Assignment
Once you find the line containing "کفش مردانه (930, 159)" in the data below, copy it and each following line exactly, up to and including the line containing "Firma (952, 519)", and nothing else.

Collected data
----------------------------------------

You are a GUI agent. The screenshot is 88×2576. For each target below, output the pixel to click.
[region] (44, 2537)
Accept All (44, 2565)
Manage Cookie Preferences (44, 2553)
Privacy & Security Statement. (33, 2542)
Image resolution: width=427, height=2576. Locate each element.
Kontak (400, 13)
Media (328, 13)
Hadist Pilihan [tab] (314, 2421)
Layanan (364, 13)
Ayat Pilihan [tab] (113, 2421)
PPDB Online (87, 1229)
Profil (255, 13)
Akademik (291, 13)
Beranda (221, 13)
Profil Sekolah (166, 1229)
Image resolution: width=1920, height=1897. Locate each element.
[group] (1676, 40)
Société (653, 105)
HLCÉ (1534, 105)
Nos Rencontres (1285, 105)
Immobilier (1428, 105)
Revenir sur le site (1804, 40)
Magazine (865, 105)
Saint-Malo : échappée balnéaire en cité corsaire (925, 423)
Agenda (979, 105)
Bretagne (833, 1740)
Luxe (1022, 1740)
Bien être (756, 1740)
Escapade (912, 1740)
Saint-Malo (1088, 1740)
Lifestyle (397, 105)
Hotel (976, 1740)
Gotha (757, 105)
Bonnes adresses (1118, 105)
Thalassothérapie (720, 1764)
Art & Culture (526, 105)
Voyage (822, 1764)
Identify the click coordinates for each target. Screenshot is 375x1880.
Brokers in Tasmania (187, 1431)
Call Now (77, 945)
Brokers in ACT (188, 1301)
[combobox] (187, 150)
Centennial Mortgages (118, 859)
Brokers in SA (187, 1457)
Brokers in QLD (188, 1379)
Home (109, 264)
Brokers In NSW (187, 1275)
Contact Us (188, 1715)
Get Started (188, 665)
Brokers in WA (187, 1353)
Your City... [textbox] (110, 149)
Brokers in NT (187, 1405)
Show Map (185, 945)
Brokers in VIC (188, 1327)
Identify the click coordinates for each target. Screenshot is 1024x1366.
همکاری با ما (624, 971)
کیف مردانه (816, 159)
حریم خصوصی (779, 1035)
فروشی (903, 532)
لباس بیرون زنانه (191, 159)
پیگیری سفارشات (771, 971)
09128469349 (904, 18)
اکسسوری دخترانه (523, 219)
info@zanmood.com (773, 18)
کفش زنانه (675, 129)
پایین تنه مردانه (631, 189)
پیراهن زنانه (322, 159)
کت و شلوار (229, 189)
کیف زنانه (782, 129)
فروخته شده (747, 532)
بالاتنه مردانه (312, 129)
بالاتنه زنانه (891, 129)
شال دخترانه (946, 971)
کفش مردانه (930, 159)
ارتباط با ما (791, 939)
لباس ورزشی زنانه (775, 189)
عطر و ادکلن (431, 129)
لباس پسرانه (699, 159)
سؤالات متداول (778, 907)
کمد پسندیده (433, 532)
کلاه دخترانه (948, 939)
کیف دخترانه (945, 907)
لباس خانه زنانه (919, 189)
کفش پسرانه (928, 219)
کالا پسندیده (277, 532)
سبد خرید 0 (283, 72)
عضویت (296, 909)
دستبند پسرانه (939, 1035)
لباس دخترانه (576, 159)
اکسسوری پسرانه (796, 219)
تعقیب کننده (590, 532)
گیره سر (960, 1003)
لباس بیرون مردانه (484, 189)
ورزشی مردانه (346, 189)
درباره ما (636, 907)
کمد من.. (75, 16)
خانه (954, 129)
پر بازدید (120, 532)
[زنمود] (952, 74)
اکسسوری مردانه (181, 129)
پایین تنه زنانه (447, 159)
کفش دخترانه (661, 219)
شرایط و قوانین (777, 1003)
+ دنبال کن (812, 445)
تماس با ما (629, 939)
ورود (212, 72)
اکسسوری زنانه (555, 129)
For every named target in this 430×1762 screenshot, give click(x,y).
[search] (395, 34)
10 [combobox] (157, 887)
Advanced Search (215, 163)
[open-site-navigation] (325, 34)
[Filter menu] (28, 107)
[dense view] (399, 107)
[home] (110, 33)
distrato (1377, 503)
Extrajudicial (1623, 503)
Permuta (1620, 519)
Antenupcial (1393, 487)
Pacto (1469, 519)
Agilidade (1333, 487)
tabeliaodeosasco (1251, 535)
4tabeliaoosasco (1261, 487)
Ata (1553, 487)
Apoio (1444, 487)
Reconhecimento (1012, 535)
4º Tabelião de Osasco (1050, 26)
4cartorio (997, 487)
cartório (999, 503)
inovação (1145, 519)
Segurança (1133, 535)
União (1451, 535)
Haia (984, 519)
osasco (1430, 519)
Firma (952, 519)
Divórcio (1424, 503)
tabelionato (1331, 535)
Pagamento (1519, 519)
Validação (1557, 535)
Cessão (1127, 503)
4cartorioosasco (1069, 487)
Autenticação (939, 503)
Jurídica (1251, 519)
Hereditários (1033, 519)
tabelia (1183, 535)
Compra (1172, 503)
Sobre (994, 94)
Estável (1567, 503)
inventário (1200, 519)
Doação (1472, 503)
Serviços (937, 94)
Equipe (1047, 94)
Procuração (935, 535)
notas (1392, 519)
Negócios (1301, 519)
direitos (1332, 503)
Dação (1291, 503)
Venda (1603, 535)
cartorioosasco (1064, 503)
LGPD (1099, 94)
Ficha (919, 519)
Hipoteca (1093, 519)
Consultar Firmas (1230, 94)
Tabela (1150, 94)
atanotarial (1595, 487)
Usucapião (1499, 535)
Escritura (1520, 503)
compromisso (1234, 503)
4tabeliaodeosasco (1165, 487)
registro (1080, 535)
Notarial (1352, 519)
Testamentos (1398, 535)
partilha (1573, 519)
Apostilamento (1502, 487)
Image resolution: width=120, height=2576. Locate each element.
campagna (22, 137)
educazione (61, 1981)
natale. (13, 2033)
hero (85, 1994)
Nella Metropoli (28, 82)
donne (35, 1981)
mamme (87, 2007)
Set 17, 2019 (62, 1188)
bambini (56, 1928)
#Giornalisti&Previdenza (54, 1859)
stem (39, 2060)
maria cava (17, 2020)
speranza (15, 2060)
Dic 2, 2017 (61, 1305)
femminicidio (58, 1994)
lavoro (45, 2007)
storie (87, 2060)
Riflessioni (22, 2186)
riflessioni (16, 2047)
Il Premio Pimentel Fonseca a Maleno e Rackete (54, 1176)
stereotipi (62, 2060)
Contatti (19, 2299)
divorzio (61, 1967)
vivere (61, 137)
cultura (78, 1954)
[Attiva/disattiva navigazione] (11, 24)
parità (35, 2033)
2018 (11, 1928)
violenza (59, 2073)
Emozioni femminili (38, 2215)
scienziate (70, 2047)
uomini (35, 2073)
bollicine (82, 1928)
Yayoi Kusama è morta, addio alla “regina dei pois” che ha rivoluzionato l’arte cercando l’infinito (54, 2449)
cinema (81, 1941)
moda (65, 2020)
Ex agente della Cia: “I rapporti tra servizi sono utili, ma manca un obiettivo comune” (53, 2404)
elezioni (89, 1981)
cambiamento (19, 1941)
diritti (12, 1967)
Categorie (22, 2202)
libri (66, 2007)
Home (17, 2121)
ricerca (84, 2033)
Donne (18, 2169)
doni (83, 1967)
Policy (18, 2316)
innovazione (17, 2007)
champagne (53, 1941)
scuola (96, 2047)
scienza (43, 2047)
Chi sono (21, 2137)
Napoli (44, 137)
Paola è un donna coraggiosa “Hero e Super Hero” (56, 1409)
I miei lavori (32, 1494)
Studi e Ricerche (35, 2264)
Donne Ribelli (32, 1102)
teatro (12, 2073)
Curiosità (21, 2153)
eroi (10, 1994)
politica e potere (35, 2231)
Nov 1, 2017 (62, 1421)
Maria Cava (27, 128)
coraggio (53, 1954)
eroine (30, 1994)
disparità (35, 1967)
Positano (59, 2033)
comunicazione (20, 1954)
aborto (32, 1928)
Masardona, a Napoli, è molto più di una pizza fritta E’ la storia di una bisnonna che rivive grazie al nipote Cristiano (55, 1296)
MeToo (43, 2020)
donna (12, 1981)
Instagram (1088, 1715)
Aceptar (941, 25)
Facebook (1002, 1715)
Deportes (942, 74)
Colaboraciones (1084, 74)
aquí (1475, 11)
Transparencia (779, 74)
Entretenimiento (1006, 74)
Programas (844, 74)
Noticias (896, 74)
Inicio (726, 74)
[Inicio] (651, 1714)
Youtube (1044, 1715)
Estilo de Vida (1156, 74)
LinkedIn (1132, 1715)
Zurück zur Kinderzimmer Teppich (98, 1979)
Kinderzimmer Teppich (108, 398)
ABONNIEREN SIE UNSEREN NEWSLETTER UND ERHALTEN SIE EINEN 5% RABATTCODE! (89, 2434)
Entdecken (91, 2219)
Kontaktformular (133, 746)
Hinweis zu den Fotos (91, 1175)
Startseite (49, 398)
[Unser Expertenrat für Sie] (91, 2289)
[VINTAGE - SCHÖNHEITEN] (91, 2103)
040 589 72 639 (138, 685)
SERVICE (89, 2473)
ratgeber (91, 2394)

----------------------------------------

Exercise solution
کفش مردانه (930, 159)
ارتباط با ما (791, 939)
لباس ورزشی زنانه (775, 189)
عطر و ادکلن (431, 129)
لباس پسرانه (699, 159)
سؤالات متداول (778, 907)
کمد پسندیده (433, 532)
کلاه دخترانه (948, 939)
کیف دخترانه (945, 907)
لباس خانه زنانه (919, 189)
کفش پسرانه (928, 219)
کالا پسندیده (277, 532)
سبد خرید 0 (283, 72)
عضویت (296, 909)
دستبند پسرانه (939, 1035)
لباس دخترانه (576, 159)
اکسسوری پسرانه (796, 219)
تعقیب کننده (590, 532)
گیره سر (960, 1003)
لباس بیرون مردانه (484, 189)
ورزشی مردانه (346, 189)
درباره ما (636, 907)
کمد من.. (75, 16)
خانه (954, 129)
پر بازدید (120, 532)
[زنمود] (952, 74)
اکسسوری مردانه (181, 129)
پایین تنه زنانه (447, 159)
کفش دخترانه (661, 219)
شرایط و قوانین (777, 1003)
+ دنبال کن (812, 445)
تماس با ما (629, 939)
ورود (212, 72)
اکسسوری زنانه (555, 129)
For every named target in this 430×1762 screenshot, give click(x,y).
[search] (395, 34)
10 [combobox] (157, 887)
Advanced Search (215, 163)
[open-site-navigation] (325, 34)
[Filter menu] (28, 107)
[dense view] (399, 107)
[home] (110, 33)
distrato (1377, 503)
Extrajudicial (1623, 503)
Permuta (1620, 519)
Antenupcial (1393, 487)
Pacto (1469, 519)
Agilidade (1333, 487)
tabeliaodeosasco (1251, 535)
4tabeliaoosasco (1261, 487)
Ata (1553, 487)
Apoio (1444, 487)
Reconhecimento (1012, 535)
4º Tabelião de Osasco (1050, 26)
4cartorio (997, 487)
cartório (999, 503)
inovação (1145, 519)
Segurança (1133, 535)
União (1451, 535)
Haia (984, 519)
osasco (1430, 519)
Firma (952, 519)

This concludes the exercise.